One author advices clearing the desk first. This becomes license for me to tend to urgent administrative tasks. I start in, sure it will take only thirty minutes. I don’t set a timer and more minutes go whizzing by, their accumulation unnoticed as one thing leads to another. Two hours with no writing done.
Is the advice bad? On reflection I realize my underlying authorial anxiety. Or is it a need to be needed that drives me? Perhaps a compulsive voice from deep within deceives me. Another injunction:
- Spend fifteen or twenty minutes a day writing non-stop with no censure of your work. No lifting of the pencil – or fingers.
That worked well for me one day, but hasn’t carried over to a daily practice. I’d never get revision done if I stuck to this because fifteen minutes often becomes an hour or two. Clearly discipline, self-awareness, and hard choices are needed. Other advice I’ve read:
- Cut off the call to spend time with a friend. Just write.
- Don’t join the family on weekends for an outing or party. Just write.
Some discipline, some choosing of what is best over the good is of course necessary to carry any project to completion. But I wonder if those writers who carry out the above proverbs can maintain long-term committed relationships. Two of my MFA friends, who were husbands at the time, ended up divorced in the three years following the completion of their degrees. One of them, prior to the program, authored a book about being a dad. Ironic.
I wonder if the author who writes four hours strictly every day has a spouse or a maid who fulfills the household needs. Or are the speakers of writing absolutes overstating what they actually do? I’ve confirmed that with one person.

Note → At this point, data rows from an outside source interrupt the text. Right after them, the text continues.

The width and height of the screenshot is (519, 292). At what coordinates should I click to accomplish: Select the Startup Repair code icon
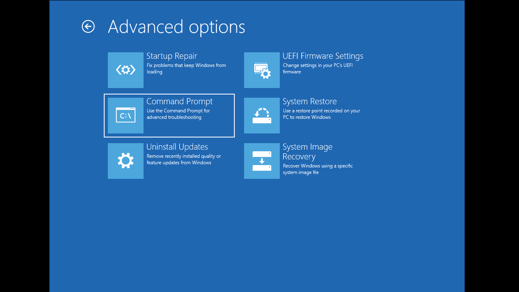(125, 70)
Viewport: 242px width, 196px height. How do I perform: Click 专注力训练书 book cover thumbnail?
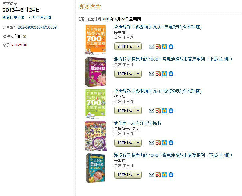(95, 136)
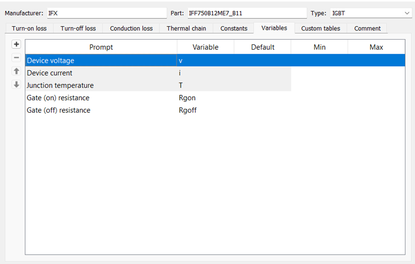Click the Variable cell containing v

[205, 60]
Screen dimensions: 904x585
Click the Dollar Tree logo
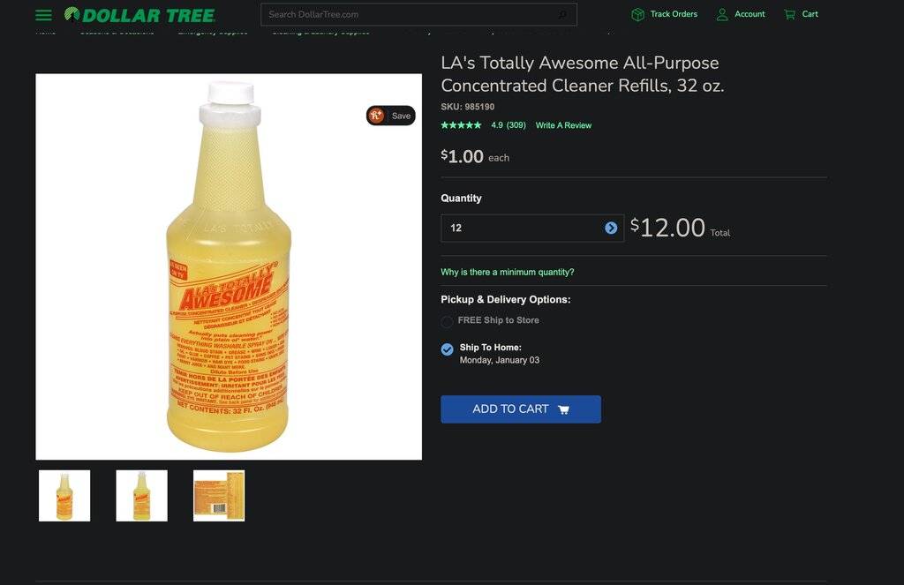tap(139, 15)
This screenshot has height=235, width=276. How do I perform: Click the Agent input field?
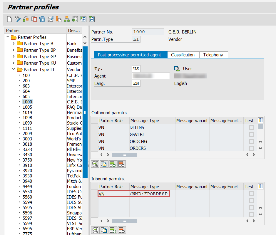point(151,76)
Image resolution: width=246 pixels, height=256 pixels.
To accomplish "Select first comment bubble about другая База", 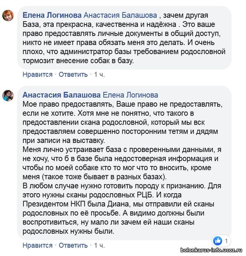I will (x=124, y=38).
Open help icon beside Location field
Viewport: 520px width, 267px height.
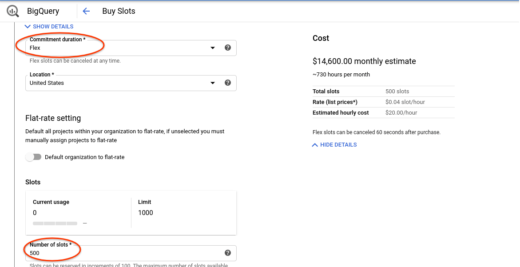[228, 83]
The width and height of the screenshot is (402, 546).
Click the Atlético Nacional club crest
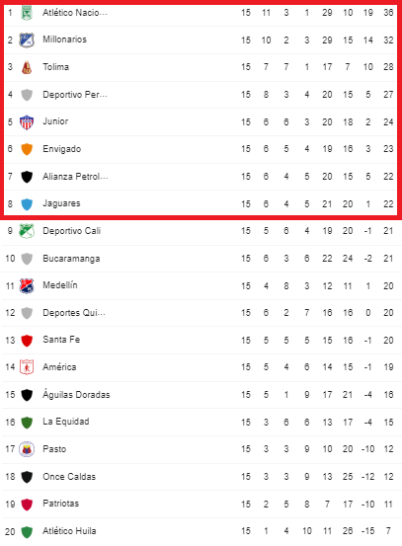click(27, 13)
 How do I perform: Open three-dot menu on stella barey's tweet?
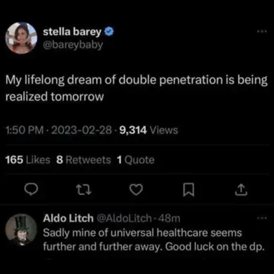(262, 32)
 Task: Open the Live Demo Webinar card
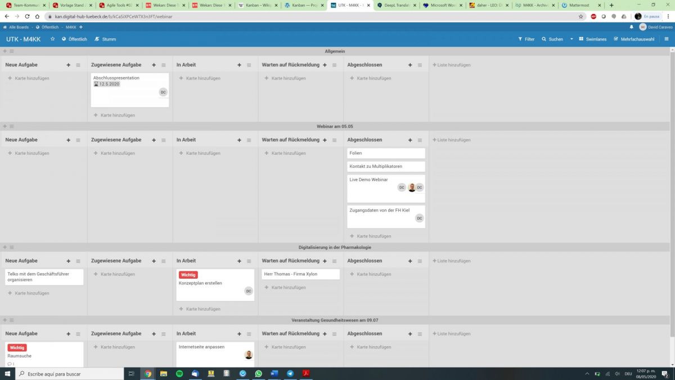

I don’t think I’ll regret giving a ride to my friend with cancer, unable to drive while in treatment. One story I’ve read features an adult voice who remembers her mother locking herself in her study for three hours every day while ignoring all claims to attention from her young daughters. She counted on them to fend for themselves. A pathetic image stays with me: the oldest, a twelve-year-old, became deeply frightened because blood started flowing from her “private parts.” She knocked to no avail on her mother’s thick study door—after three minutes of pounding a stern voice told her to go away. More hours of desperation.

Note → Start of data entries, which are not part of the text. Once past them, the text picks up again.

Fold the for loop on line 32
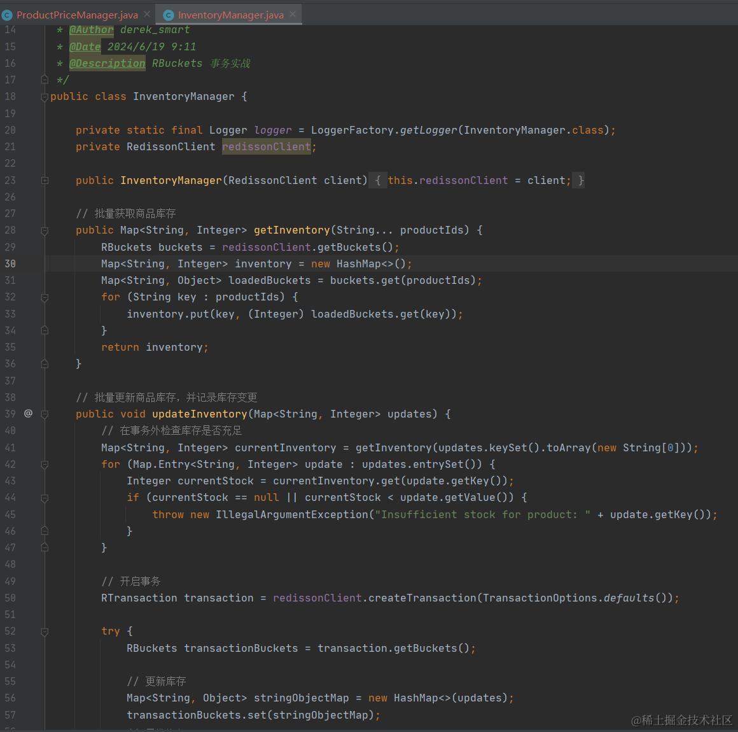The image size is (738, 732). click(45, 297)
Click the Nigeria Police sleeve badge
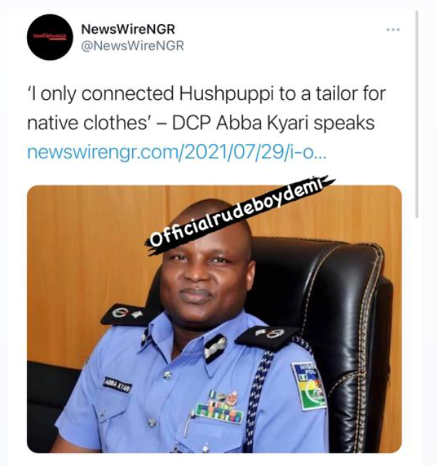 point(310,387)
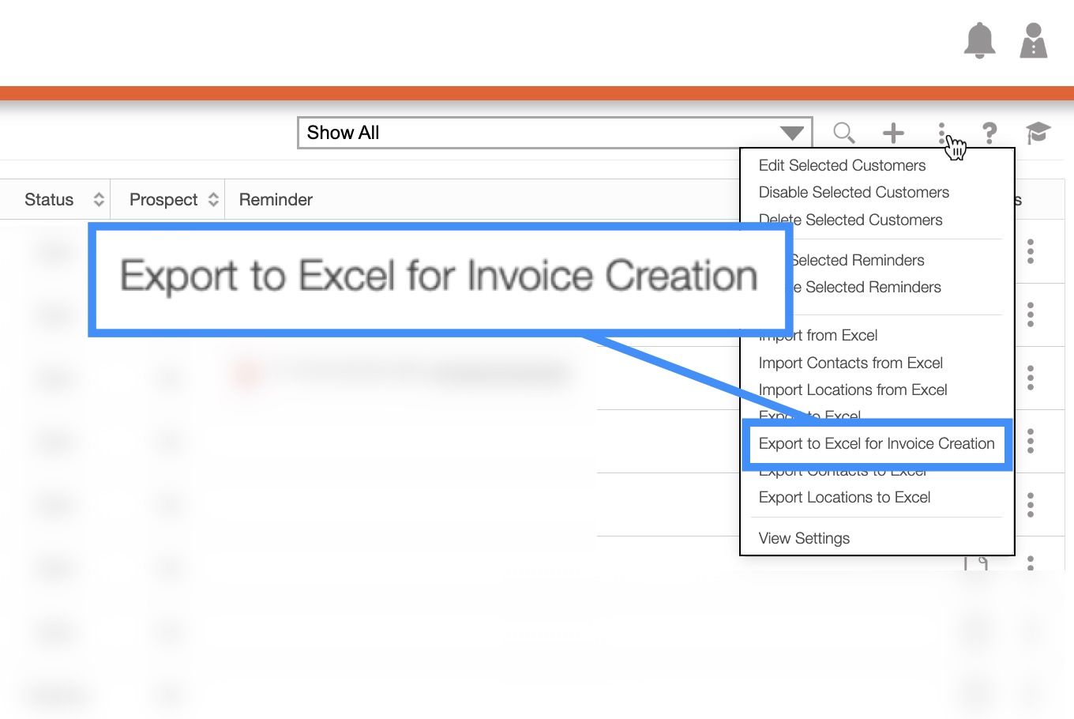The height and width of the screenshot is (719, 1074).
Task: Choose Edit Selected Customers
Action: point(842,165)
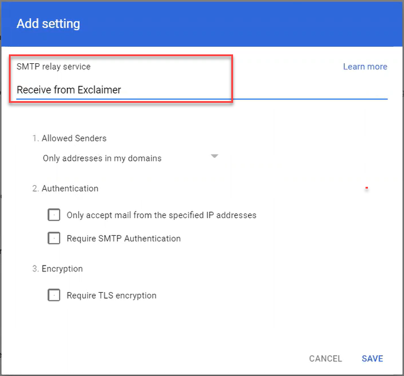This screenshot has height=376, width=404.
Task: Enable the Require SMTP Authentication checkbox
Action: coord(54,238)
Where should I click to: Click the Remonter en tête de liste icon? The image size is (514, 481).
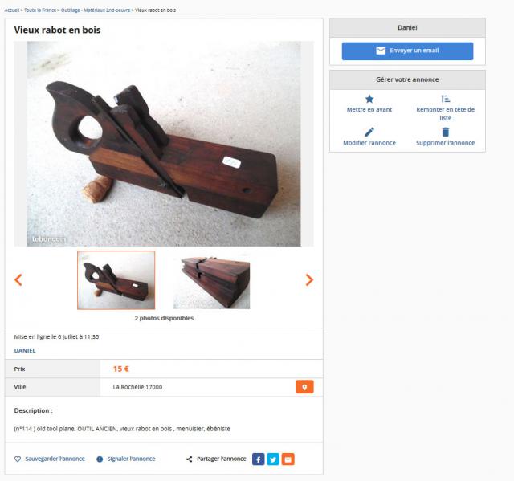click(445, 99)

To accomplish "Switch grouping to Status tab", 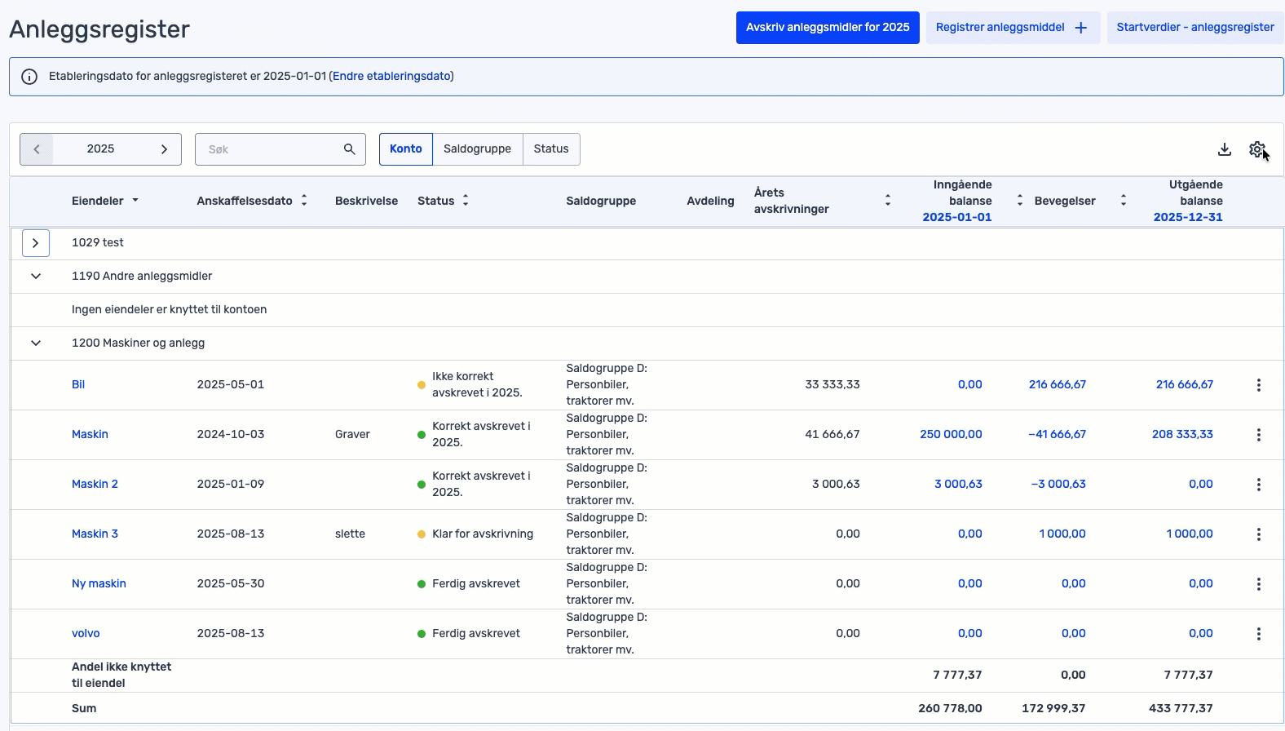I will (x=550, y=149).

I’d rather have kids who grow up well than write twelve novels.
Given all this, poems and flash pieces—both fiction and non—have worked well for me in this recent season of grandchildren and sick friend. A novel is still under revision. It will get done and our income doesn’t depend on it. If it did, maybe I’d be like the mother above.
Thinking and writing about practicing the literary arts are helping me decide what advice to absorb or let spill off. What to cut off and what to leave on.
What’s Right for Me Now?
What do I do at this particular time?
- Set goals for myself—ones that can vary.

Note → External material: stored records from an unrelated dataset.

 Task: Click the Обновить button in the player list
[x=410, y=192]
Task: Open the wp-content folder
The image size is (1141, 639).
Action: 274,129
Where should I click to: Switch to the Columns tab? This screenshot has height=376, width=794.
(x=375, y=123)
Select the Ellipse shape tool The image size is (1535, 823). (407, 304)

- Tell someone of a particular goal—for accountability and celebration.
Today’s target: spend four hours in writing work (and writing work counts as creation, revision, or the business of researching where to send, sending them out, and keeping track of the submissions).
- Don’t bludgeon myself when I fail to meet my goal. Embrace light-heartedness and hope.
I go in spurts. Sometimes I’m very faithful, other times heart-felt needs—whether to declutter my garage or update my wardrobe—lead me astray. Or perhaps I’m actually treading on a path that’s needed?
- Writing as a part of a community.
Consider what kind of relational time you—the unique person you are—need.
I limit myself to one, or at most two, meaningful encounters weekly. These are friends with whom I can share deeply of my soul. It can happen as we walk or lunch together. Or even in a group—such as a come-when-you can, for-a-fee writing group. There we respond to a prompt and then read to the group. Writing done in this manner—from the unconscious—and then shared helps me feel deeply connected to another.
In a different kind of group—one of writers who’ve met for years—we come with our polished work and receive suggestions, questions, and commendations. Separate from this, relational needs are met as we each take fifteen minutes to succinctly describe current thorns in our lives and receive empathetic understanding.
Occasionally handing off a poem or reading a flash piece to a friend offers me the kind of connection I crave.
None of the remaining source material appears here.